→ **WHAT IS REQUIRED**:
When you reach the line with "Task: Click the cooling area value 58.5/43.9㎡" in the data below, begin printing lines exactly, and stop once the line with "The width and" has been printed.

→ **GIVEN DATA**:
********

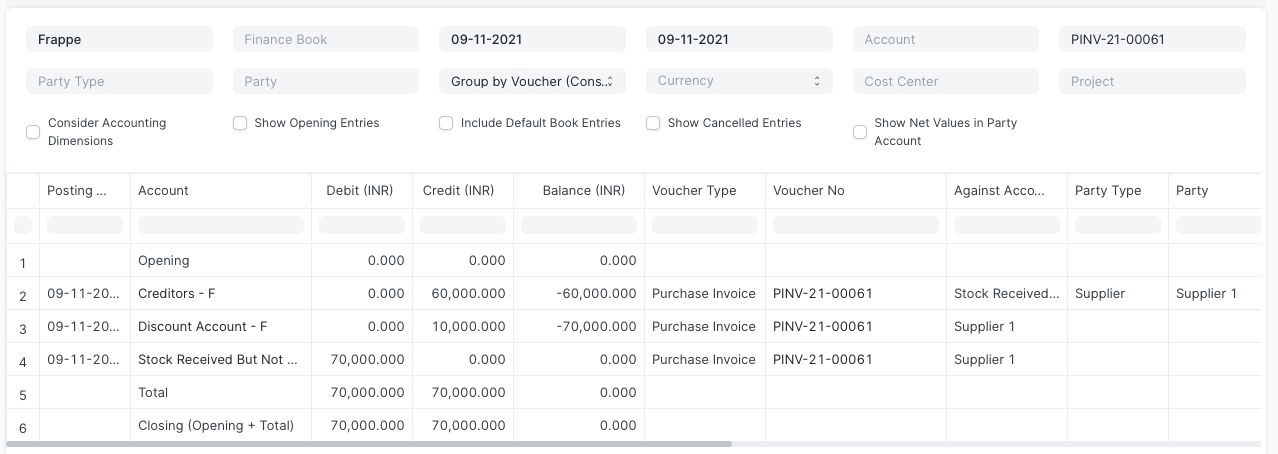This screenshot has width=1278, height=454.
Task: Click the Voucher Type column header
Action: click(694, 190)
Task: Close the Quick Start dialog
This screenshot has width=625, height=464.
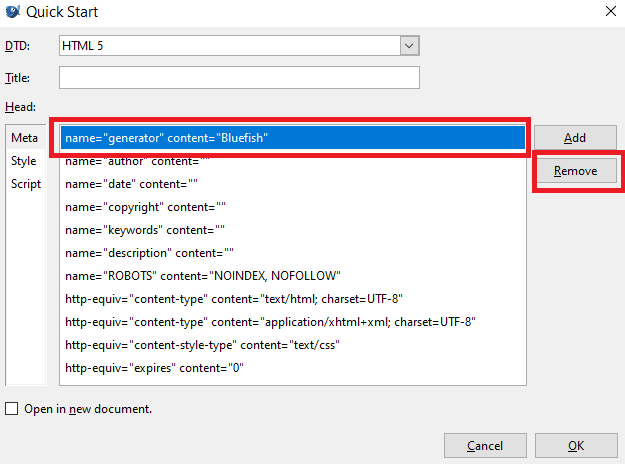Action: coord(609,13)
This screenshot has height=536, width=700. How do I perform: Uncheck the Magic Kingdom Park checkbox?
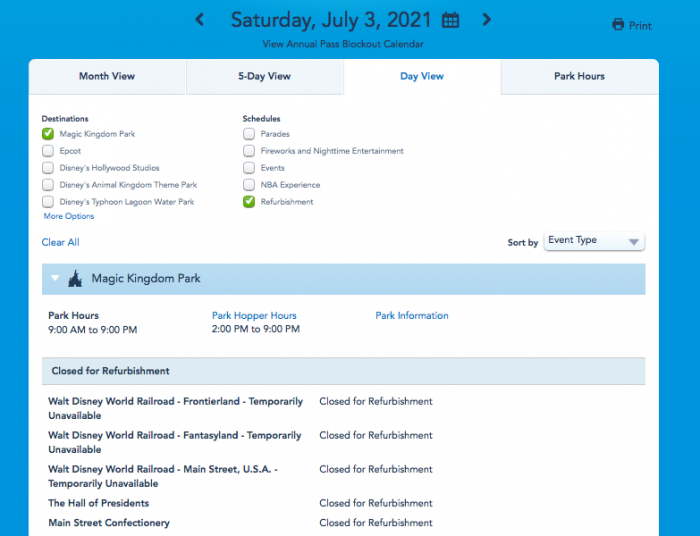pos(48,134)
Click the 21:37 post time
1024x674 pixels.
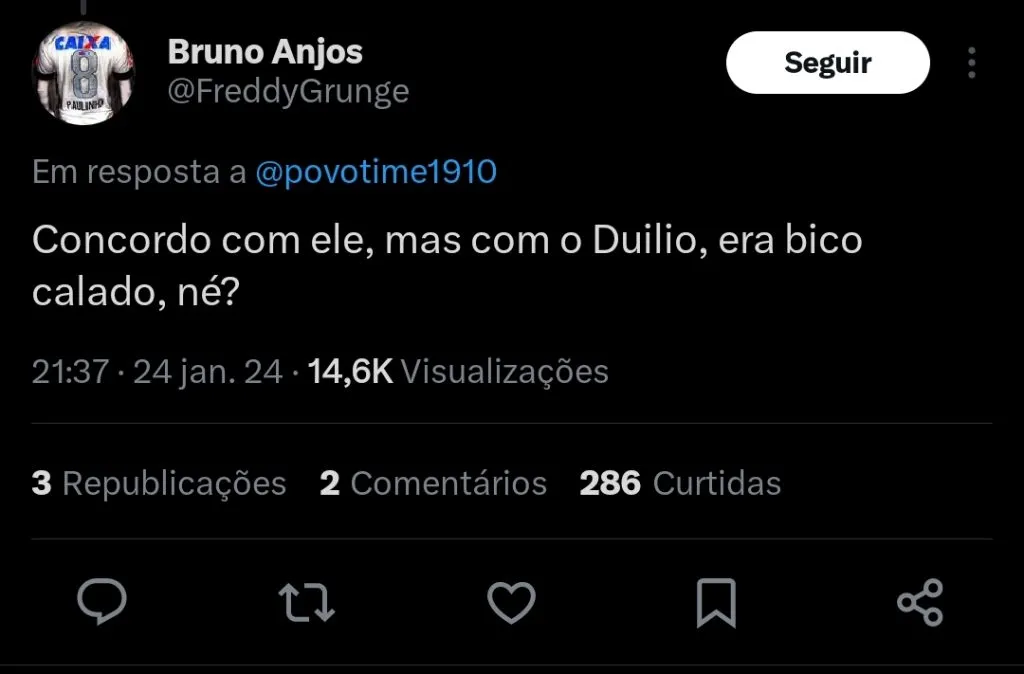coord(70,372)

********

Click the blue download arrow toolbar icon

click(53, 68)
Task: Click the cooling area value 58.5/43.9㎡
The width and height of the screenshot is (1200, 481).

********

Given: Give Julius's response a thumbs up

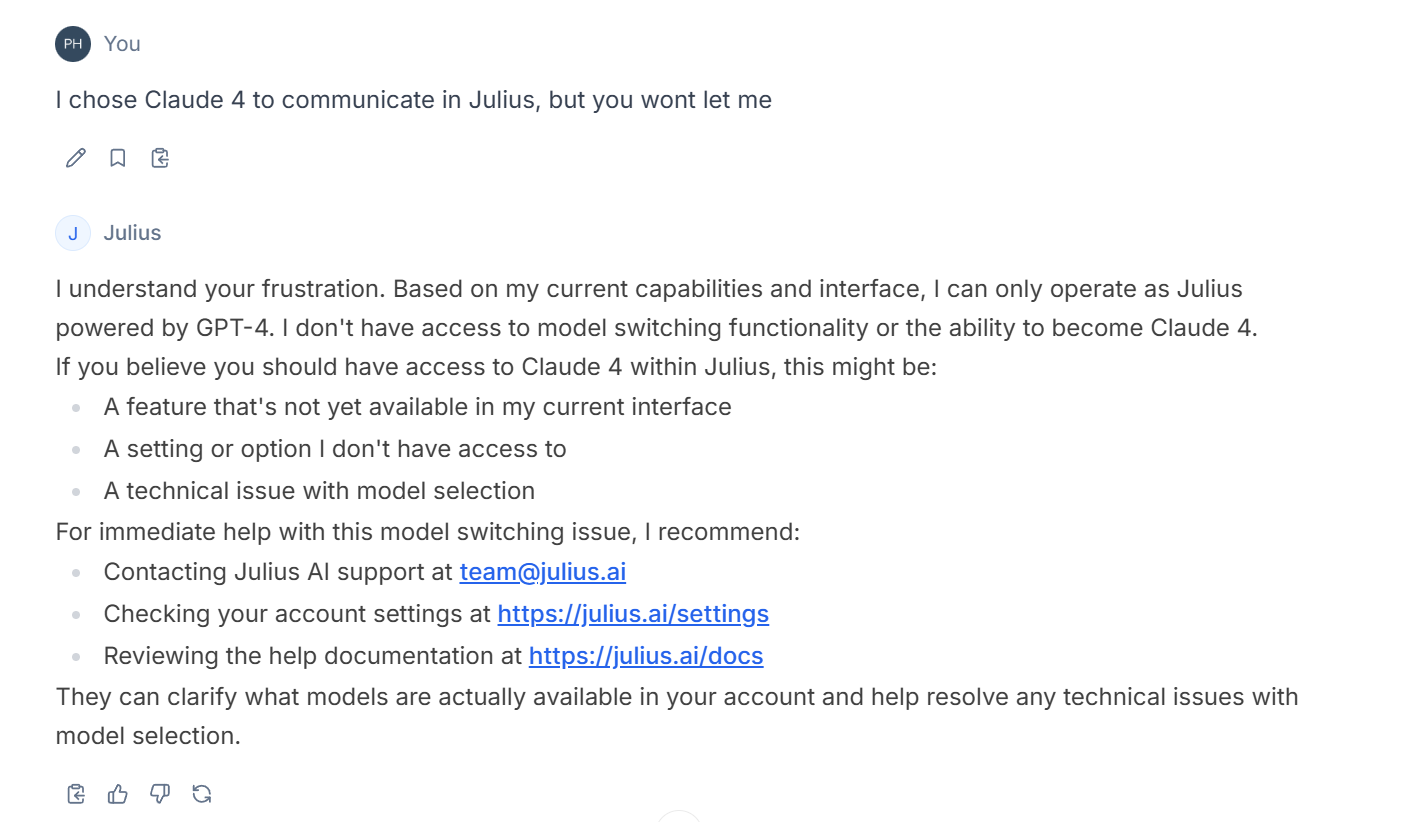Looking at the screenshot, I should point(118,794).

********

→ **SOLUTION TO THE PROBLEM**:
Task: Click the cooling area value 58.5/43.9㎡
The width and height of the screenshot is (1200, 481).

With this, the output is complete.